• _STORED RECORDS_:
* Begin *
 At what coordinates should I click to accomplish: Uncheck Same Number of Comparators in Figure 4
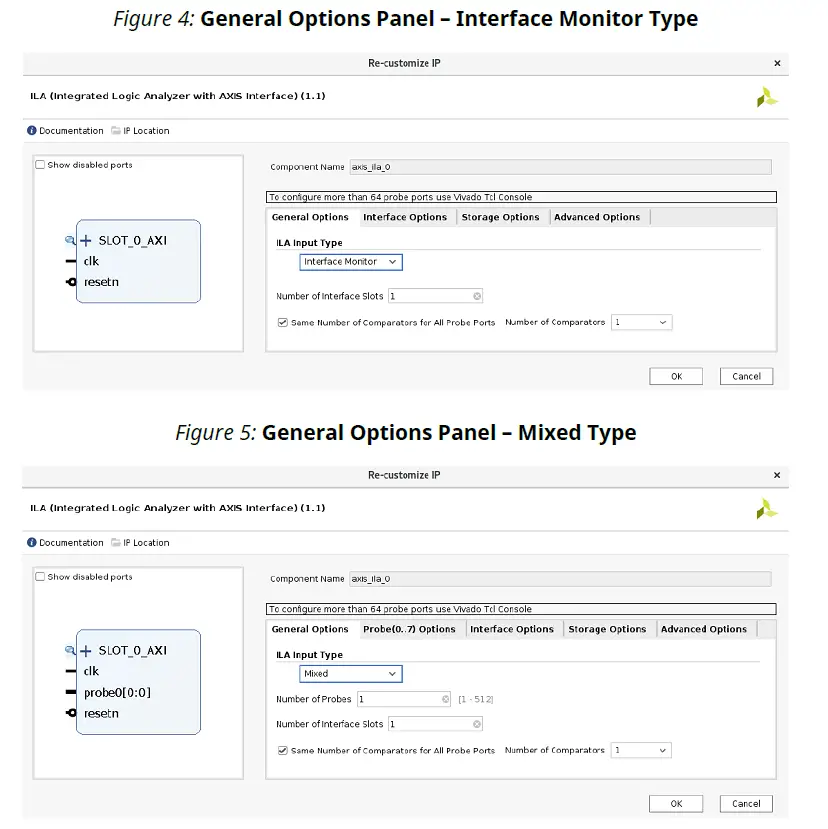283,323
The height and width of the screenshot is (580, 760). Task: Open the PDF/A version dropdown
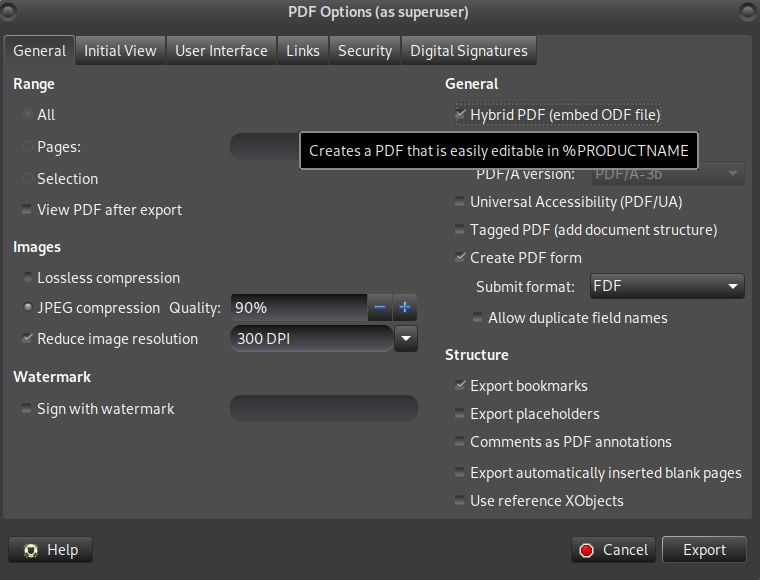click(668, 173)
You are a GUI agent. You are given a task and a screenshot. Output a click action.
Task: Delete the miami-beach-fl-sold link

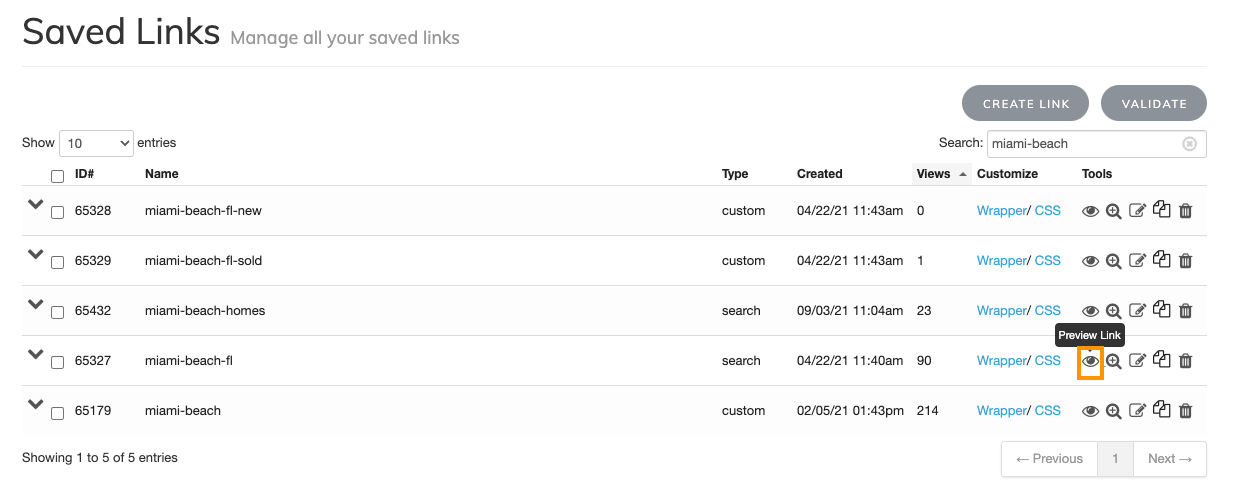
* End *
• _GIVEN EXERCISE_: Reproduce the records word for word, from the line containing "You are a GUI" through the end of the records, both ends included, and leave out the pictures.

• _EXERCISE SOLUTION_:
You are a GUI agent. You are given a task and a screenshot. Output a click action.
Task: Delete the miami-beach-fl-sold link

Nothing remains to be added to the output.